Restons humbles et ne donnons pas « d’explication scientifique » lorsqu’ elle n’existe pas, dans l’état actuel des connaissances.
On pourrait multiplier les interrogations en proposant des hypothèses de dérèglement entre les muscles agonistes et antagonistes ; par exemple, trop de puissance du triceps sural (muscles postérieurs de la jambe) face à une faiblesse du tibial antérieur (muscle antérieur de la jambe). Encore faudrait-il analyser ce rapport de force au repos, à l’effort et à l’épuisement (n’est-ce pas la foulée des derniers kilomètres d’une longue course épuisante qui crée la pathologie et non celle du bel effort, « analysé » sur tapis de course ?). Bref toutes les hypothèses sont recevables mais doivent faire l’objet d’un peu de recherche pour être validées.
En conclusion, il n’existe pas une bonne et une mauvaise façon de courir d’autant que la technique d’un même coureur change entre le 5ème, le 25ème ou le 50ème kilomètre.
[quote]Donc la technique de course n’est pas LA cause d’une douleur tendineuse (idée reçue fausse)[/quote]
- 6e idée reçue : c’est le matériel
Le sol trop dur ?
Ah ! Les fameux sols durs et sols souples ! Il s’agit d’une grande idée reçue dans le milieu du running : courir sur sol dur est source de douleur tendineuse. En fait, il n’existe aucune preuve à cela. L’incidence (fréquence de nouveaux cas) des problèmes tendineux est la même pour les coureurs sur route et les autres (sous-bois, trail, …).
[quote]Donc la course sur sol dur n’entraîne pas plus de tendinopathie (idée reçue fausse)[/quote]
Un mauvais amorti ?
Peut-être ? Je vous renvoie alors sur l’article Tendinopathie, chaussures, semelles : quels sont les liens ?. Il existe, actuellement, plus de questions que de réponses sur l’amorti artificiel (par la chaussure) et naturel (par le médio et l’avant pied).
- 7e idée reçue : les dents
Vers la fin des années 70, certains médecins ont émis l’idée que les infections chroniques pouvaient être une cause des tendinopathies (lire : Dents et tendinites).

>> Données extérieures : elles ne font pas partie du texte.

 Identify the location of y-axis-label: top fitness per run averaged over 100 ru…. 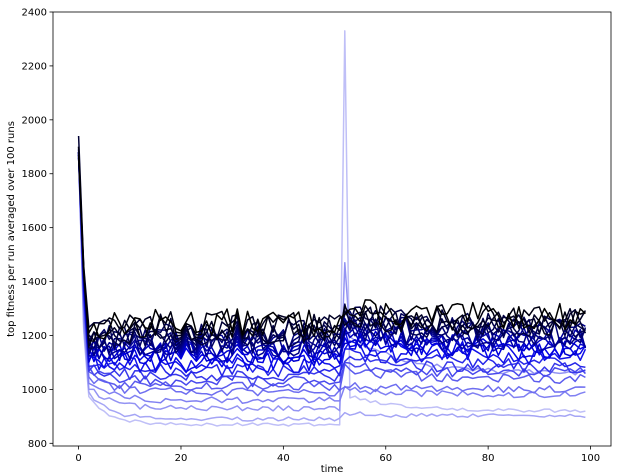
(12, 229).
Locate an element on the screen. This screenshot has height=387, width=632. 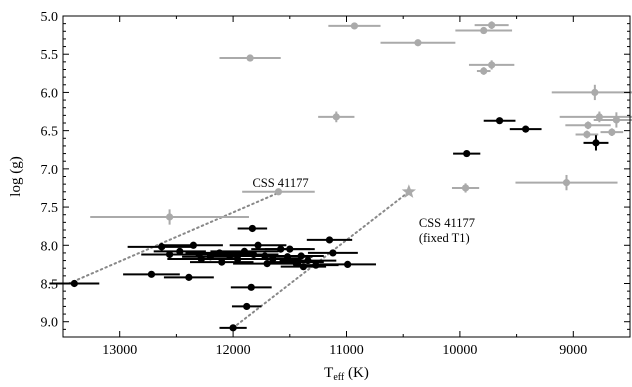
x-axis-label-unit: (K) is located at coordinates (356, 373).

Parmi ces infections, la carie dentaire semblait être responsable de tous les maux tendineux. Cette hypothèse, datant de plus de 40 ans, n’a jamais été validée.

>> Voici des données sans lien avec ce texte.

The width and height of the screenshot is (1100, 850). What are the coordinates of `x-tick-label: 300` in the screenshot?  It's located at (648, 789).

Certes, le sportif doit avoir une hygiène dentaire parfaite mais il y a des coureurs, sans carie dentaire, qui souffrent des tendons et des porteurs de caries qui ne souffrent d’aucune douleur tendineuse. Il n’y a pas de corrélation.
Une autre hypothèse est apparue plus tard, dans les années 90 : l’articulé dentaire ; certains ont pensé qu’un trouble de l’occlusion dentaire était une cause, plus ou moins directe, des douleurs tendineuses chroniques, du sportif. On a vu alors de nombreux athlètes porter des appareils dentaires, comme nos grands enfants ! Étonnant non ? La posturologie est sérieuse et mérite un grand intérêt. Malgré tout, on ne peut s’empêcher de penser que ces athlètes adultes, de haut niveau, qui portaient un appareil dentaire pour soi-disant corriger un éventuel trouble de l’occlusion dentaire le portaient aussi et surtout pour minimiser les effets secondaires de certains produits dopants. On sait que l’hormone de croissance (produit dopant très utilisé) peut entraîner une croissance anarchique des doigts mais surtout de la mâchoire. Un sportif, dopé à l’hormone de croissance, déforme sa mandibule et tente de corriger cette transformation par un appareil dentaire, correcteur.
[quote]L’association dents et tendinopathie est une idée reçue fausse.[/quote]
En conclusion : la médecine est un art difficile et la physiopathologie d’une lésion courante telle que la tendinopathie du sportif n’est pas totalement connue. Il faut donc être prudent sur certaines explications « faciles » (des idées reçues) car un cas particulier ne fait pas une généralité.